◆ COMPLETE THE FOLLOWING
A. In the sound art abstract, which issue of Seismograf Journal carries the presentation as an Audio Paper?
B. Reproduce the stretch of the sound art abstract from "We live in sound, it" through "and celebrate difference.", word for word.

◆ EXCERPT PROVIDED
Why not our voices?
We live in sound, it is all around us. We are implicated in the social relationships and ideologies that we hear reflected back to us. Sound art offers the chance to critique the world that we hear and to produce new and different possibilities. Are sound artists taking up the challenge of offering new ways of knowing or changing the world and does this need new ways of listening and understanding? Can sound art or listening act as tools for radical change by ‘de-conditioning’ our listening and help us cross linguistic, cultural, geographic, ethnic, gendered, specied and sexual prejudicial borders? This presentation will consider how a new listenings might lead to a richer more inclusive sound art that can embrace and celebrate difference.
Available as an Audio Paper in Seismograf Journal's November 2017 issue: Sound Art Matters.

◆ DATA PROVIDED
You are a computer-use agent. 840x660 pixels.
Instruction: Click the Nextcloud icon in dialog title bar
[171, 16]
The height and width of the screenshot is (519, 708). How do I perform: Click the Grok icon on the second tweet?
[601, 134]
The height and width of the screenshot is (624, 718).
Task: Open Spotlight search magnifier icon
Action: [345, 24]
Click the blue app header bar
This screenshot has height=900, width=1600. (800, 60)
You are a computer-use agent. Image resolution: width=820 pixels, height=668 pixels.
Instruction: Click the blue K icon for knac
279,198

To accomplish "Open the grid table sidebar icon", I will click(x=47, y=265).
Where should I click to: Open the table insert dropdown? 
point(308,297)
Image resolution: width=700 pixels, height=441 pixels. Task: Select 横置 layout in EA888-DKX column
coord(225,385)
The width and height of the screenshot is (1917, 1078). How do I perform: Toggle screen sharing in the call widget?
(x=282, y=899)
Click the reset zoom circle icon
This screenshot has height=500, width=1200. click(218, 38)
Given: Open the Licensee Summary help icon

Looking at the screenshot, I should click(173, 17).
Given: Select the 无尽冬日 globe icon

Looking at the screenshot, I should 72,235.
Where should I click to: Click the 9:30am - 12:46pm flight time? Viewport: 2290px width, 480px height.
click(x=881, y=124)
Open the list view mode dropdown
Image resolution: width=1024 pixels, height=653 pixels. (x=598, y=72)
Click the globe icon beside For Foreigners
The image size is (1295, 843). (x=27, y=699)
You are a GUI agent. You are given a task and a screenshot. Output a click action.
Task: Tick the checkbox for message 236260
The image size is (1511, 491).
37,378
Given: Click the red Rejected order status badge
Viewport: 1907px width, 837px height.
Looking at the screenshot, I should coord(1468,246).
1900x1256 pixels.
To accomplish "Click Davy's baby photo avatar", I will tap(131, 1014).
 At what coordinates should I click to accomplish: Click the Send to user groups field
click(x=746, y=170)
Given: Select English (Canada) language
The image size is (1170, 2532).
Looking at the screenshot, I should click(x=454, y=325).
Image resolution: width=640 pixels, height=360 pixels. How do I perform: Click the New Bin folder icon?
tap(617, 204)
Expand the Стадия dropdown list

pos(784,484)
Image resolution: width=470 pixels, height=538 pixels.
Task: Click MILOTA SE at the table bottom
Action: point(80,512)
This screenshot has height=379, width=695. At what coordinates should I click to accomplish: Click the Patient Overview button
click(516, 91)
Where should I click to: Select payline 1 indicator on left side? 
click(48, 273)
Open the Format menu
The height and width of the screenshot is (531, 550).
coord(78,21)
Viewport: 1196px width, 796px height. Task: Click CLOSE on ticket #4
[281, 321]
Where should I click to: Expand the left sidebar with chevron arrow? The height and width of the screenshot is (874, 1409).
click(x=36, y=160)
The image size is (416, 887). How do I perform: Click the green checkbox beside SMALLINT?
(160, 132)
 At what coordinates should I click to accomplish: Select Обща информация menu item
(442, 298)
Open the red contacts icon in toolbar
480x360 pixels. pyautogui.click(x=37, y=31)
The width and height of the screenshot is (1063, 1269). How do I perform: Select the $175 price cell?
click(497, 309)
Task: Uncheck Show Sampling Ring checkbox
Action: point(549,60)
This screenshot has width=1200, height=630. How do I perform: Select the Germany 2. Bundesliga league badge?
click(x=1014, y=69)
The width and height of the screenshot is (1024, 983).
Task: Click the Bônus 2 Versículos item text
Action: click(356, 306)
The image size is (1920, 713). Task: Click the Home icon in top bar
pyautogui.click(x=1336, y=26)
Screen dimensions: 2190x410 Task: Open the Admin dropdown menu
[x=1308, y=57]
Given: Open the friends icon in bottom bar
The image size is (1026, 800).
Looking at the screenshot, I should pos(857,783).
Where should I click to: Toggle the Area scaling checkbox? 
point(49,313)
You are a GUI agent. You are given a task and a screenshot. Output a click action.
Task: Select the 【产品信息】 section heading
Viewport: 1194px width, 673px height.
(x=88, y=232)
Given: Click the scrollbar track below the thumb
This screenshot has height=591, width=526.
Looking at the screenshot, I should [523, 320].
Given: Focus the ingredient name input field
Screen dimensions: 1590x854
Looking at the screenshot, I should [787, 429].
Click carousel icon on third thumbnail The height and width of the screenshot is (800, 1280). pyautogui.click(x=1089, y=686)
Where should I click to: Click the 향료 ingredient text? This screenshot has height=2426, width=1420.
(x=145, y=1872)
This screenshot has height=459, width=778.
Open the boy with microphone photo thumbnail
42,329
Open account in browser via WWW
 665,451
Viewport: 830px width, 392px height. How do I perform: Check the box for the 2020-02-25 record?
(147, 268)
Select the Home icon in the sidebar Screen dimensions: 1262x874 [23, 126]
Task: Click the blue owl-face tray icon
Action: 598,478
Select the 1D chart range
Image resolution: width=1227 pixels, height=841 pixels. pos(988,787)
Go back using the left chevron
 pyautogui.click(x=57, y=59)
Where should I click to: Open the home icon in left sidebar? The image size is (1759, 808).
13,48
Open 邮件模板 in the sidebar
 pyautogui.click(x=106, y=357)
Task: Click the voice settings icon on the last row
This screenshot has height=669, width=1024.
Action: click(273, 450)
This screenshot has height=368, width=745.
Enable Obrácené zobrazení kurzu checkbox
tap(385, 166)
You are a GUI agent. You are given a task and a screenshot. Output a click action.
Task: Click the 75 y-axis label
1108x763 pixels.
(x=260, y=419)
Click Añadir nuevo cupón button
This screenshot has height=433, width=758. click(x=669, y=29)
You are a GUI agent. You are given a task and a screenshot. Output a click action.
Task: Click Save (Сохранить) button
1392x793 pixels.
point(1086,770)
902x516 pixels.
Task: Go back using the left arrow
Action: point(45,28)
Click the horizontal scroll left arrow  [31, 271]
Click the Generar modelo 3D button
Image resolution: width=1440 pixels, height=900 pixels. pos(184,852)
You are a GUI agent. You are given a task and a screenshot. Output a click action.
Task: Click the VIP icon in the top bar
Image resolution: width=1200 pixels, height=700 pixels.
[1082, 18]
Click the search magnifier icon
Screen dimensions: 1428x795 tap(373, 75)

◆ SOLVED TASKS
A. The November 2017 issue, titled Sound Art Matters.

B.
We live in sound, it is all around us. We are implicated in the social relationships and ideologies that we hear reflected back to us. Sound art offers the chance to critique the world that we hear and to produce new and different possibilities. Are sound artists taking up the challenge of offering new ways of knowing or changing the world and does this need new ways of listening and understanding? Can sound art or listening act as tools for radical change by ‘de-conditioning’ our listening and help us cross linguistic, cultural, geographic, ethnic, gendered, specied and sexual prejudicial borders? This presentation will consider how a new listenings might lead to a richer more inclusive sound art that can embrace and celebrate difference.